Cytat:
	
	
		| 
					Napisał Lepi  Hej, 
nim wpadnę w zimowa depresję szukam jakiegoś rozwiązania tej degrengolady.  
Chodzi mi po głowie Maroko. Pojechać na krótko i poszaleć.  
Skupić się na jeździe od rana do wieczora. Szybko i nierozważnie   
Zwiedzanie na 3 planie. Praktycznie bez bagażu. Jedna torba na kanapę i tyle. 

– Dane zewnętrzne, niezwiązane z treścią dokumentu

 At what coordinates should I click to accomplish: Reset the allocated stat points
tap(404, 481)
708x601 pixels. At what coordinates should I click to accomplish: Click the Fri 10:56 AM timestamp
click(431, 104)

I dojazd nie na kołach lecz na przyczepie. Samej jazdy na moto góra tydzień.
 
No i pytania. Czy jest sens w lutym? Może lepiej później? 
Są jacyś chętni  
Poczytam sobie w najbliższym czasie o wyprawach do Maroko ale pewnie nie będzie tam nic na temat tygodniowej dzidy w środku zimy.
 
Zatem wszystkie sugestie (pukania w czoło nie wykluczając) wezmę do serca. | 
	
 
Czytaj, a znajdziesz, nie Ty pierwszy sie polamales w lecie. 
W lipcu 2005 mialem paskudne zlamanie reki i lekarz mi powiedzial ze do konca sezonu nie ma mowy o jezdzie. Tzn do kiedy? No do listopada.
No to pojechalem w listopadzie do Maroka. 
W lutym? Franz byl w lutym 

 Mowil ze slisko i sporo lodu, ale dal rade 

Chyba ze po wybrzezu, ale jakos na Sahare trza dojechac... Ale dni juz dluzsze wiec kto wie?